In a genre dominated by kick-ass heroines in post-apocalyptic dystopian worlds, wizards and magical realism, Ms. Workman is carving out her own niche. Her books show us real kids facing scary real-life problems in the modern world. Her work is both an invitation to empathy and a cautionary tale—there but for the grace of God go we all.

In Endless Change, Parker is a fourteen-year-old boy with a compassionate heart and heavy responsibilities—helping his single mom care for a passel of younger siblings. But he bears the load willingly, even planning his future career path to allow him to help the family as long as necessary. He has a passion for helping, especially injured animals that he comes across. If he sees a need that he can fill, he does.

One day on his way to school, he meets Dakota Phillips, a young woman he finds looking in the garbage for food. She reminds him of an injured bird, with her feathery pink hair and desperate eyes. Feeling compelled to help her, he has soon arranged to have her enrolled in his school and has even found her a place to stay.

Dakota’s vulnerable and bubbly personality soon have Parker falling for her, hard. She does have a tendency to lie and to shirk all responsibility, but with her background of foster homes and abusive dads, Parker thinks he understands why. He likes her, and doesn’t care what she’s been through before as long as he can help her now.

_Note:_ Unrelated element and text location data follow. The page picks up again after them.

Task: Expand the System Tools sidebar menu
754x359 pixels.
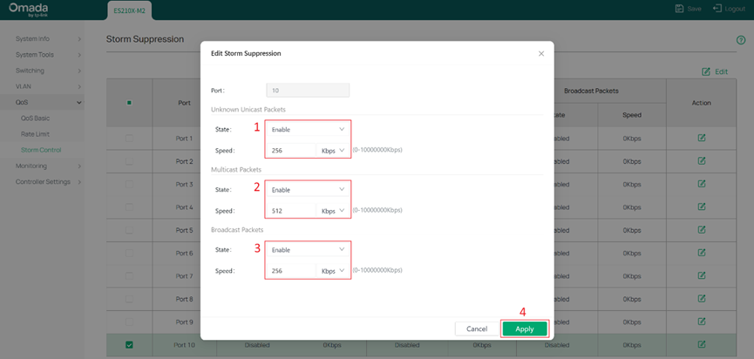Action: (48, 55)
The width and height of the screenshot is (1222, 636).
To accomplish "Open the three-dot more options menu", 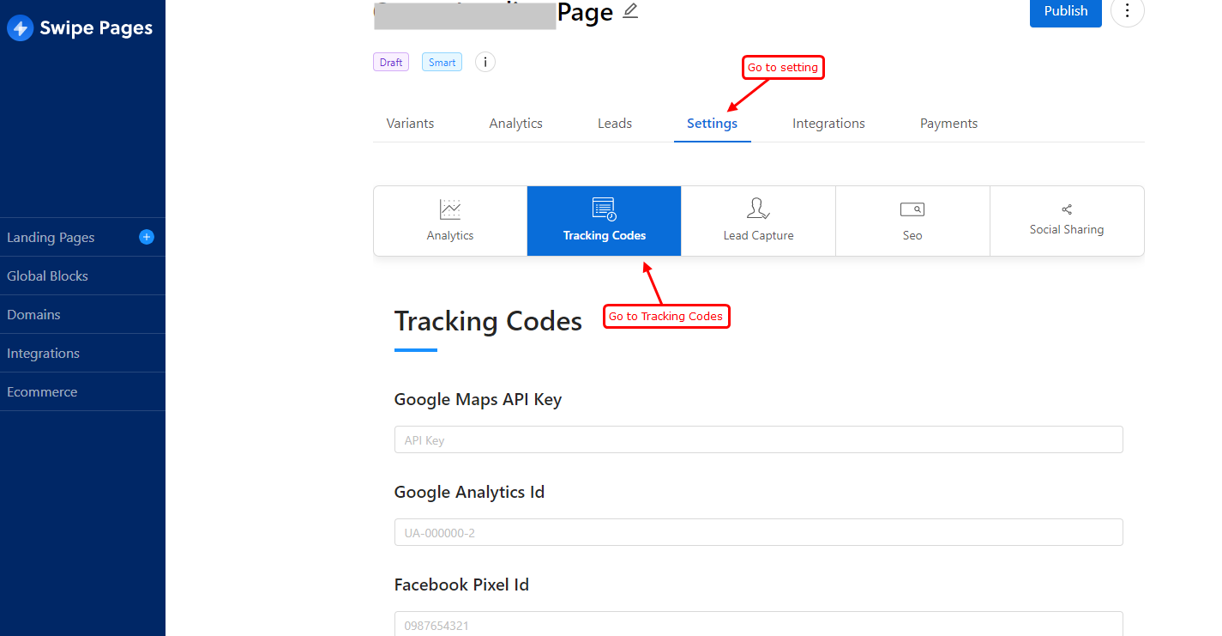I will [1127, 11].
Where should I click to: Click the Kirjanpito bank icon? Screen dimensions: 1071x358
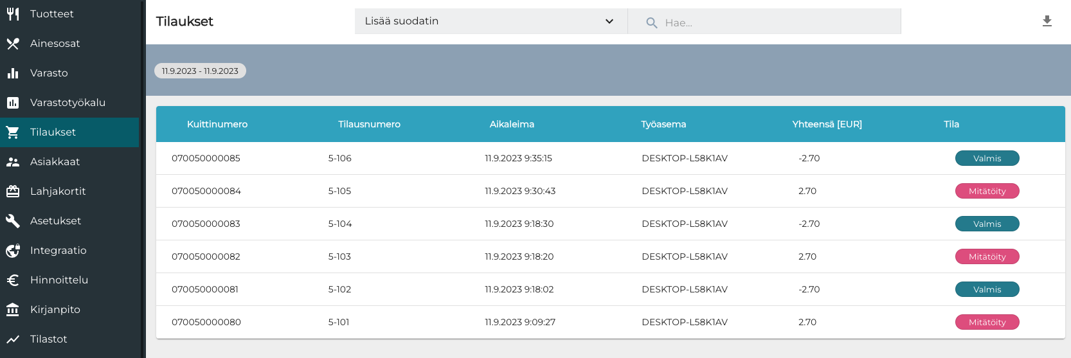(13, 309)
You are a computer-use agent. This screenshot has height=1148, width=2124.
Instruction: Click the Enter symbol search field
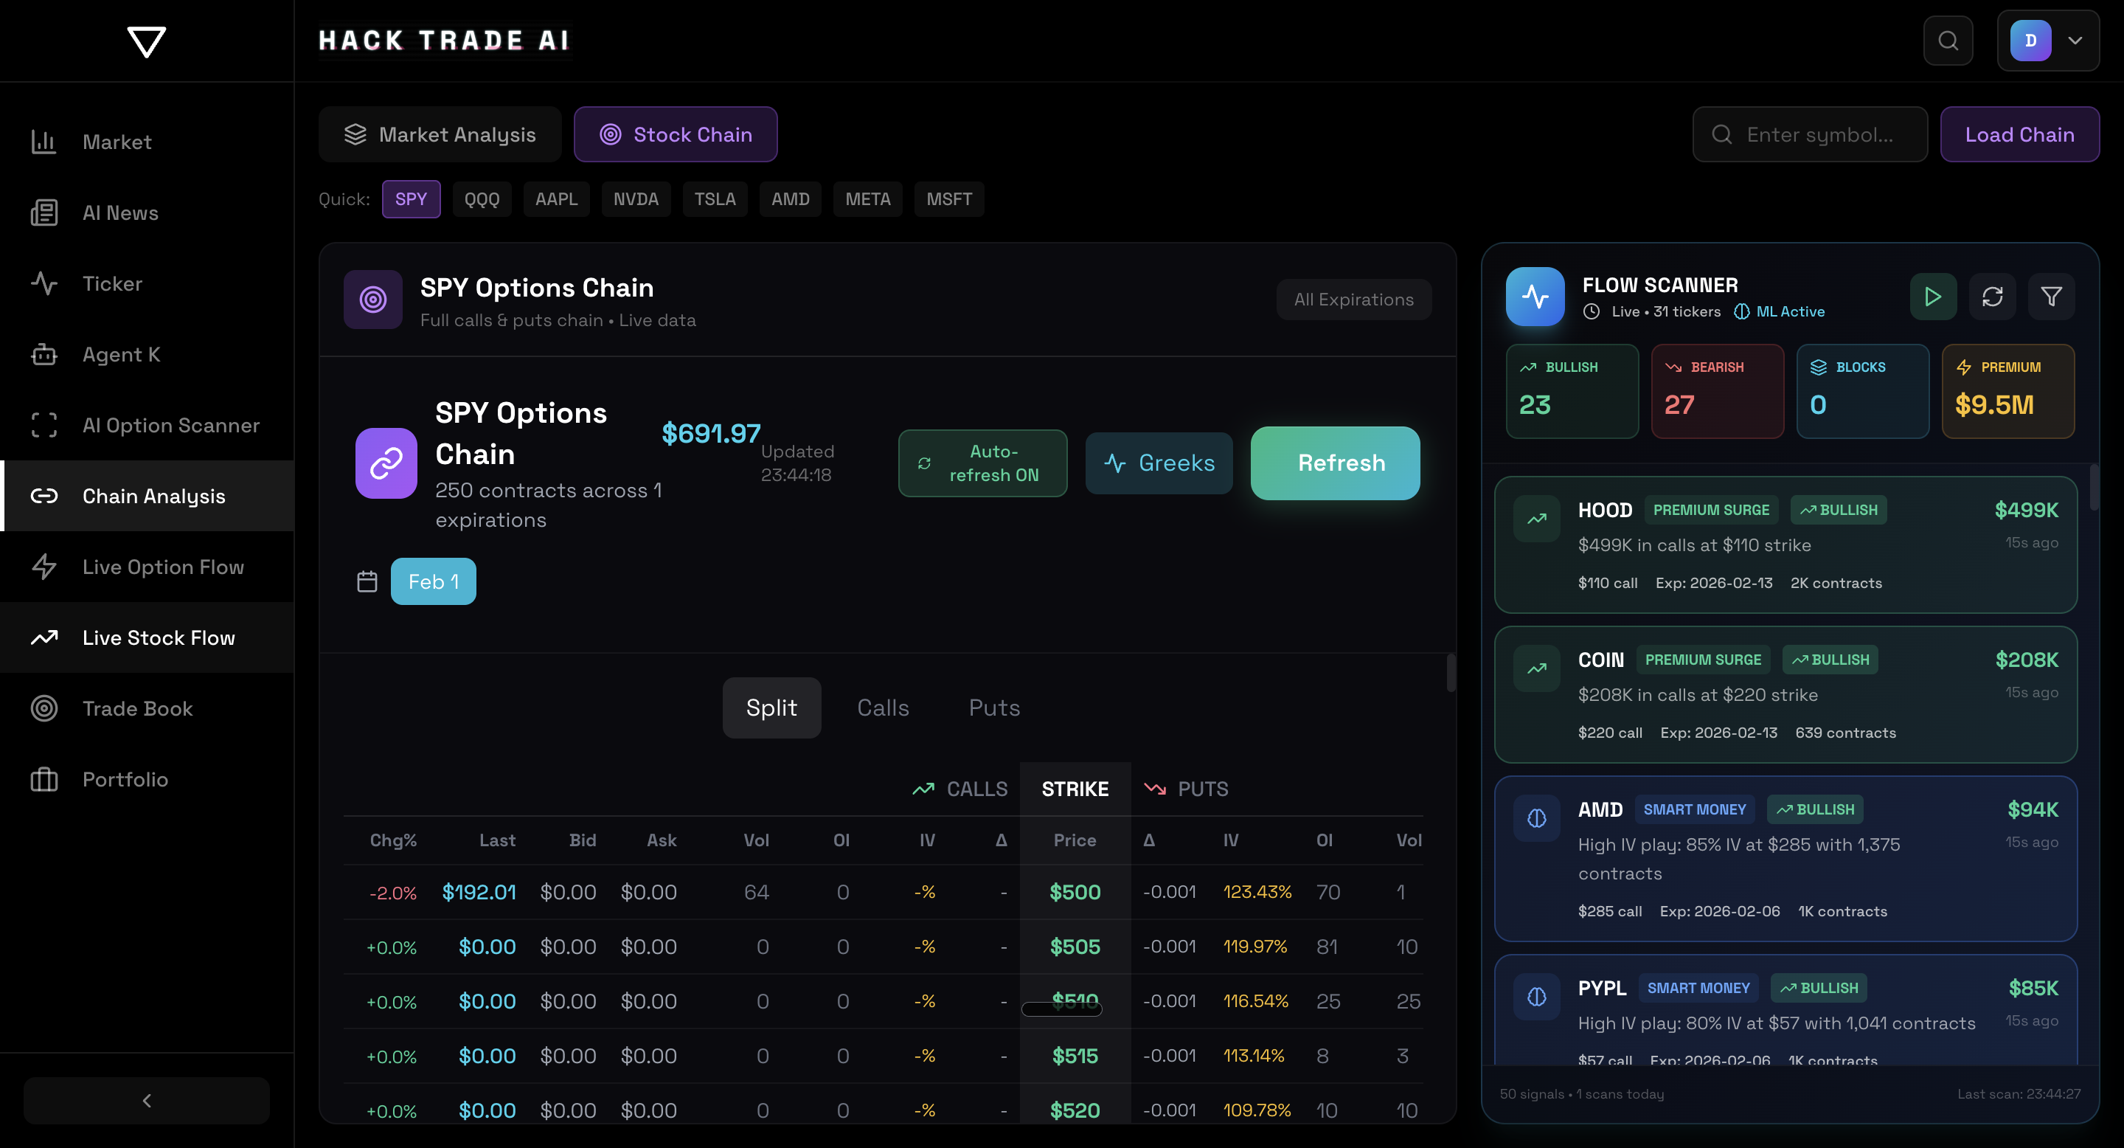tap(1810, 134)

Unfortunately, Dakota is not all that she seems to be, and soon Parker is caught up in a legal investigation that he is sure is all based on a misunderstanding. He struggles to fulfill his self-appointed responsibilities while trying to negotiate adult problems in a child’s body.

This coming-of-age novel deals with love, responsibility, and the question of growing up. Ms. Workman’s portrayal of Parker—a child on the brink of manhood—is compassionate, well-wrought, and sympathetic. Her tone is never judgmental or preachy as she shows us how everyone involved is only trying to do their best with what they have—even if they have different ideas of what the solutions should be.

The next time one hears of a case like this on the news and wonders “how on earth would that ever happen?”, perhaps there will be a second thought—that he may have just been a good kid trying to do the right thing who got involved with someone confounded by the intricacies of adulting. After all, as we all know—growing up is hard to do.